Schauen Sie sich nun diese Werte pro Mahlzeit an und schauen Sie auf Ihr Frühstück. Ein Becher Joghurt und eine halbe Scheibe Toast sind vielleicht 8 g. Kaffee mit Hafermilch ist 1 g. Sie haben den Tag noch nicht begonnen und sind bereits 25 g im Rückstand — und Ihr Appetitfenster für das Mittagessen hat die Größe einer Kinderportion.

Ein Today-Bericht zu einer 2024er-Studie ergab, dass GLP-1-Anwender im Durchschnitt nur 0,6 g/kg Protein pro Tag erreichten — weniger als die Hälfte der Empfehlung. Nur 43 % schafften überhaupt 1,2 g/kg. Das Medikament ist nicht das Problem. Das Frühstück ist es.

Praktische Lösung: Die erste Mahlzeit des Tages ist die, in der Sie Protein essen, auf das Sie keinen Appetit haben. Zwei Eier mit Hüttenkäse zu Rührei verarbeitet (28 g). Ein 30-g-Whey-Isolate-Shake in griechischen Joghurt eingerührt (40 g). Eine Dose Thunfisch auf einer Scheibe Sauerteigbrot (25 g). Langweilig funktioniert. Langweilig ist das Ziel.

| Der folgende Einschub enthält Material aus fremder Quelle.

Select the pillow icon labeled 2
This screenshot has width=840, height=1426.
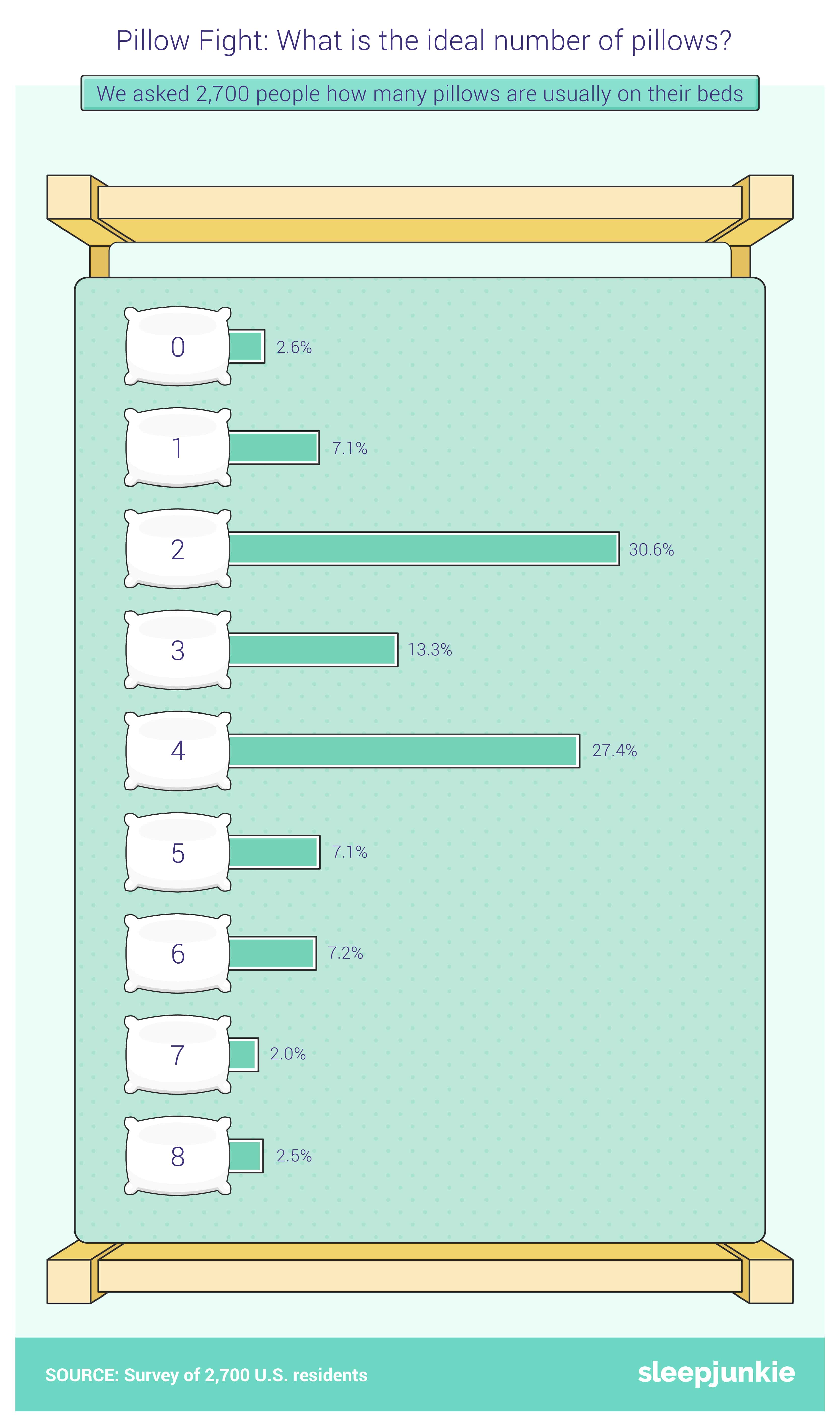177,549
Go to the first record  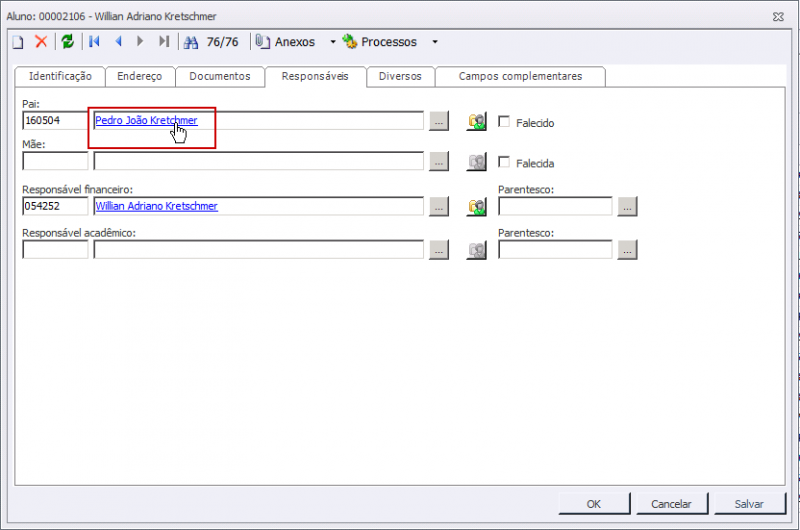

Tipp: Scannen Sie Ihr übliches Frühstück mit der Food For You-App. Wenn das Protein unter 25 g liegt, ist es kein Frühstück — es ist ein Snack. Hier registrieren, um mit dem Logging zu starten.

Die "GLP-1 Friendly"-Etikettenfalle

Im Dezember 2024 wurde Conagra das erste große US-Lebensmittelunternehmen, das den Schriftzug "GLP-1 Friendly" auf Verpackungen druckte — konkret das "On Track"-Abzeichen auf 26 Tiefkühlmahlzeiten von Healthy Choice. Nestlé folgte mit Vital Pursuit, einer Marke, die ausdrücklich für GLP-1-Anwender geschaffen wurde (Pizzas mit Blumenkohlboden, Hähnchen-Bowls, Sandwich-Melts), und ergänzte später einen Boost-Mocha-Shot, der für jeden vermarktet wurde, der "natürliche GLP-1-Produktion" wünscht. Lactalis brachte Ratio Pro Fibre Joghurt heraus, 20 g Protein, 10 g Ballaststoffe. Mission Foods klatschte das Abzeichen auf seine Carb-Balance-Tortillas. Smoothie King hat GLP-1-Shakes. Sechs britische Supermärkte — Morrisons, Asda, Co-op, Iceland, M&S, Ocado — führten allein im ersten Monat von 2026 dedizierte GLP-1-Sortimente ein.

Der Haken: "GLP-1 Friendly" hat keine FDA-Definition. Keine. Das USDA prüfte Conagras konkrete Verwendung der Aussage und entschied, dass sie angesichts des umgebenden Nährwertkontexts nicht irreführend sei — aber es gibt keine Regel, keinen Schwellenwert und kein Audit. Eine Tüte Brezeln dürfte morgen legal "GLP-1 Friendly" auf die Vorderseite drucken.

Wenn Sie die Pressemitteilungen entschlüsseln, meinen die Marken, die das Abzeichen verwenden, im Wesentlichen dasselbe in vier Punkten:

  • Hoher Proteingehalt (meist ≥ 15 g pro Portion)
  • Geringere Kalorien (oft 280–350 pro Mahlzeit)
  • Ballaststoffquelle (≥ 3 g, manchmal deutlich mehr)
  • Kleinere Portion (weil Sie ohnehin keinen vollen Teller essen können)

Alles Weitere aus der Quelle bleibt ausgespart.